#### REQUIREMENT
For each line in the material below that holds "menu", copy that line.

+++ RECORDS PROVIDED +++

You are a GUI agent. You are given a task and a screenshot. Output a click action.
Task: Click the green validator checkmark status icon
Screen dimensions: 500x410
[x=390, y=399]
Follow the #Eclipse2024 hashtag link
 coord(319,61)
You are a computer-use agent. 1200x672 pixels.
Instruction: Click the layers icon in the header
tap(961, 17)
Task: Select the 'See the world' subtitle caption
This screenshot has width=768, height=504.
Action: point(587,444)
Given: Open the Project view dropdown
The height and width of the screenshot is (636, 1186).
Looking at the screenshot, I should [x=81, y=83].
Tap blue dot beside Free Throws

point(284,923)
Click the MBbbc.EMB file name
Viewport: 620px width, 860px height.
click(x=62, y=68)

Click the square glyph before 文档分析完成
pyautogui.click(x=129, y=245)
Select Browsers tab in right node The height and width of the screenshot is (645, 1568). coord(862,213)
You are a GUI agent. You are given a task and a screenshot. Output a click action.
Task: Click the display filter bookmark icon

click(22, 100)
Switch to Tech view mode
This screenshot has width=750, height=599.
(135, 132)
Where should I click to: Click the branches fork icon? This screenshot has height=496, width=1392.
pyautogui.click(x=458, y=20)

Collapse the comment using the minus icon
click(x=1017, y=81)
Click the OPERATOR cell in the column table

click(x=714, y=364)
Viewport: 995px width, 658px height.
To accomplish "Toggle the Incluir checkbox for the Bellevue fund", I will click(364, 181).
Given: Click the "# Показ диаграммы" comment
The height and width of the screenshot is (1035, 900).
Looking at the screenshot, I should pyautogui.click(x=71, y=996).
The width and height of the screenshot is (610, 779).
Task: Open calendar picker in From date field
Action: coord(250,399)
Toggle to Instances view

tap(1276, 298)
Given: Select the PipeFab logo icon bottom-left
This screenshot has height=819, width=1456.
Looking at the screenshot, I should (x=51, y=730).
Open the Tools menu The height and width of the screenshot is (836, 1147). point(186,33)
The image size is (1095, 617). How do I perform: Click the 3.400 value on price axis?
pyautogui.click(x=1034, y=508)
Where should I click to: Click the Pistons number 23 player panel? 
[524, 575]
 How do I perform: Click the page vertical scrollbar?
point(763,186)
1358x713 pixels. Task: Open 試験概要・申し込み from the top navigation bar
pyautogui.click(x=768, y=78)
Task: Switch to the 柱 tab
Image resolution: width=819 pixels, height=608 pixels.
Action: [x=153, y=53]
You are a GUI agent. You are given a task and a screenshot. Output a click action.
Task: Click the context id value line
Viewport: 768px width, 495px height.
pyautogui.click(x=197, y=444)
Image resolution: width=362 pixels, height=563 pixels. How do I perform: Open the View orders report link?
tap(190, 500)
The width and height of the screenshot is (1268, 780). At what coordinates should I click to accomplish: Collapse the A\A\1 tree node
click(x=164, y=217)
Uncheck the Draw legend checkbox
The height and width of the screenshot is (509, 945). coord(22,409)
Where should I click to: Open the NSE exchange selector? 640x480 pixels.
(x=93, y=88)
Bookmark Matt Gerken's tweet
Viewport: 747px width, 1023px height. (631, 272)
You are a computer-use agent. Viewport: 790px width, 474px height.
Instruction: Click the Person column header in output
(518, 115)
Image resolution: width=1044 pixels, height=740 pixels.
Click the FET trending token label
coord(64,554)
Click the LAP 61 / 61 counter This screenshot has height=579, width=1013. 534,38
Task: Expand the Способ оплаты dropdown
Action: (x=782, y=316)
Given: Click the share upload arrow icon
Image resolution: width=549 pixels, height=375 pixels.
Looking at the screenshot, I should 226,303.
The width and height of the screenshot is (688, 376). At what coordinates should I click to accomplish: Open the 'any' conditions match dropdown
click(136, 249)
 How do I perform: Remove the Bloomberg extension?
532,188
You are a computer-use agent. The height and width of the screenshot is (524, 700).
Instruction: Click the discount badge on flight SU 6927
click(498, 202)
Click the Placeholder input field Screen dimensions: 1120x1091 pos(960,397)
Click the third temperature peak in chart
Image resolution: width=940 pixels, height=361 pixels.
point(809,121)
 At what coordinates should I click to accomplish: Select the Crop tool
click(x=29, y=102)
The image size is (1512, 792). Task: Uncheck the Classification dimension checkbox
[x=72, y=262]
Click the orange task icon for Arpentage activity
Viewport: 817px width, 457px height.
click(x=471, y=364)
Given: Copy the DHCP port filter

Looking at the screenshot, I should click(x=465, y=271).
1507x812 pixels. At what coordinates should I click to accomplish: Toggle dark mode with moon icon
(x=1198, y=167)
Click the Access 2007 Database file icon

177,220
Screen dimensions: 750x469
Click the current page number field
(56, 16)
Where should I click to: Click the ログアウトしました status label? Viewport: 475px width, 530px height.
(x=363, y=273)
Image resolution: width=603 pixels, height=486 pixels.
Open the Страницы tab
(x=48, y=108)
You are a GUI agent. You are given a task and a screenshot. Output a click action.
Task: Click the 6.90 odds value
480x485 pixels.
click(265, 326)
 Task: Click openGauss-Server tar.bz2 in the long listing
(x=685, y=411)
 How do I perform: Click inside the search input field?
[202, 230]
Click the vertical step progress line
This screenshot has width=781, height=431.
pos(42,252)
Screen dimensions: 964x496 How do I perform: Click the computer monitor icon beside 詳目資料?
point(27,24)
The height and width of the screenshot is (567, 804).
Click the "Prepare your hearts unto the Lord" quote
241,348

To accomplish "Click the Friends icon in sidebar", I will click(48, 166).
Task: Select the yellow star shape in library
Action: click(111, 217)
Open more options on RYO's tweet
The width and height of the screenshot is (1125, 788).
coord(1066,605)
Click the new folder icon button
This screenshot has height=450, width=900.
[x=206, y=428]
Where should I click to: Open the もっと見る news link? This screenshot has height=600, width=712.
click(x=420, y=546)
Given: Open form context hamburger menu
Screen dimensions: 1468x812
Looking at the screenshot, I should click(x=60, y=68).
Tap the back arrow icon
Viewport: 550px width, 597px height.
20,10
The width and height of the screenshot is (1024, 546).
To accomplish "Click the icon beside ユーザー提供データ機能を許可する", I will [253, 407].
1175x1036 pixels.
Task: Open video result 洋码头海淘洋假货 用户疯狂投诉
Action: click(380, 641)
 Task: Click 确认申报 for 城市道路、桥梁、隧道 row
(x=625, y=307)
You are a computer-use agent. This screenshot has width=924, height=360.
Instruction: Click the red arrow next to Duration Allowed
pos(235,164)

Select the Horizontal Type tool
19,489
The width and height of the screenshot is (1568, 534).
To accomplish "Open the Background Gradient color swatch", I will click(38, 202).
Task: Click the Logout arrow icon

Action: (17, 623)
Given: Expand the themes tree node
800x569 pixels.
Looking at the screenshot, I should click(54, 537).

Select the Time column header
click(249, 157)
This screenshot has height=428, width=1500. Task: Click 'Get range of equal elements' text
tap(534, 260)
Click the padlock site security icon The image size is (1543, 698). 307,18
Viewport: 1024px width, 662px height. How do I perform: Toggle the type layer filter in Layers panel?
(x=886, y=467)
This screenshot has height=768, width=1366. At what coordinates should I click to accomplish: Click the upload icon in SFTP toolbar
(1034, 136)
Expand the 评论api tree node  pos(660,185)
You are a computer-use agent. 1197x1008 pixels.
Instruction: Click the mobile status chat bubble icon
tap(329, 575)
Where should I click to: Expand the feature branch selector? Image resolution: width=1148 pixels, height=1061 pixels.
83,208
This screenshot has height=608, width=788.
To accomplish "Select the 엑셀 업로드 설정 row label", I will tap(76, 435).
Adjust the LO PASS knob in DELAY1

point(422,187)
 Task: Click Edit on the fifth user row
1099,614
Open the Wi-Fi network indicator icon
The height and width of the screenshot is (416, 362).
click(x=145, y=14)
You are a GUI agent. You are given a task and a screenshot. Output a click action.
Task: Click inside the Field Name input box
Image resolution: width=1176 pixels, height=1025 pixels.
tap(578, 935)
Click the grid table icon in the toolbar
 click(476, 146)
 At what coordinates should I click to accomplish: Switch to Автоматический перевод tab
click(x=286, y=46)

+++

#### OUTPUT
Open the Tools menu The height and width of the screenshot is (836, 1147). point(186,33)
Given: Open form context hamburger menu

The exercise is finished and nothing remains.